F. L. Schlagle High School is a fully accredited, public high school located in Kansas City, Kansas, United States. It serves students in grades 9 to 12 and is operated by the Kansas City USD 500 school district. The principal is Yolanda Thompson. The mascot is the Stallion and the school colors are blue, white, and gold.

History
In September 1973, F. L. Schlagle High School opened. The school was named after Frank Leslie Schlagle, the former superintendent of schools of the Kansas City, Kansas School District (1932–1962). Opening of the school was accompanied by a major shift in attendance zones between the old Washington district and the old USD #500.  The Schlagle zone was carved from the Washington and Wyandotte areas, but in addition, a major part of the Wyandotte zone lying generally north of Quindaro Boulevard and east as far as 12th Street was attached to the Washington zone.  The effect of those changes was to increase significantly the numbers and proportions of Black students at Washington, to reduce the Black enrollment at Wyandotte and to establish an integrated student body at Schlagle.  The opening of F. L. Schlagle coincided with the opening of J. C. Harmon High School

Sports and activities
F. L. Schlagle is a part of Kansas 5A classification.
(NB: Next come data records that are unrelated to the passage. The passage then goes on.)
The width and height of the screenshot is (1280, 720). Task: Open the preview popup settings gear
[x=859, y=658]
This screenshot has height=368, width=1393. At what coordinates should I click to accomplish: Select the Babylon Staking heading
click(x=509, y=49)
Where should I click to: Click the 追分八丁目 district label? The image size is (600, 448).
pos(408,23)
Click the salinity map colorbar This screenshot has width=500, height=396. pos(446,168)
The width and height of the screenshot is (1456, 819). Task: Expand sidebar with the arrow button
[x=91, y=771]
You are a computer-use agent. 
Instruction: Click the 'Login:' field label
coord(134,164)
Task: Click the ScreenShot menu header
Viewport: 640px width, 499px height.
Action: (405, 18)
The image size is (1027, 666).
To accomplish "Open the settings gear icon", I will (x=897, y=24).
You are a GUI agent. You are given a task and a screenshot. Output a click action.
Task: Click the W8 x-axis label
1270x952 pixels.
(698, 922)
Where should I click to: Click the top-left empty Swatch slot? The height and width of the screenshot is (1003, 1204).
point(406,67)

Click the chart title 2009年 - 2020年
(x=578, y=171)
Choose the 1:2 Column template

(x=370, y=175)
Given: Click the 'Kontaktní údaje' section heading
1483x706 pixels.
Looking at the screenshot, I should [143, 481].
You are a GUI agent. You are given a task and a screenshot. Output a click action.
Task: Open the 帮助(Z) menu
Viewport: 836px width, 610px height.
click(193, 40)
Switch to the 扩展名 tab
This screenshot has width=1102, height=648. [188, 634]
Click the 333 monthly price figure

The school offers many sports and activities, including: Volleyball, Girls Basketball, Boys Basketball, Football, Wrestling, Baseball, Softball, Girls Soccer, Boys Soccer, Bowling, Track and Field, Cross Country, Scholar's Bowl, Forensics, Debate, Robotics, Choral Music, and a Skateboarding Team.

Team State Championships
Schlagle High School has won two Kansas State High School State Championships which were both in 5A boys basketball in 1993 and 1995.

Individual State Championship Records
 Deborah Crawford holds the Kansas State High School 4A girls High Jump record of 5'6" set in 1977.

Marching band
The F. L. Schlagle Marching Stallions utilize a high-step southern style marching.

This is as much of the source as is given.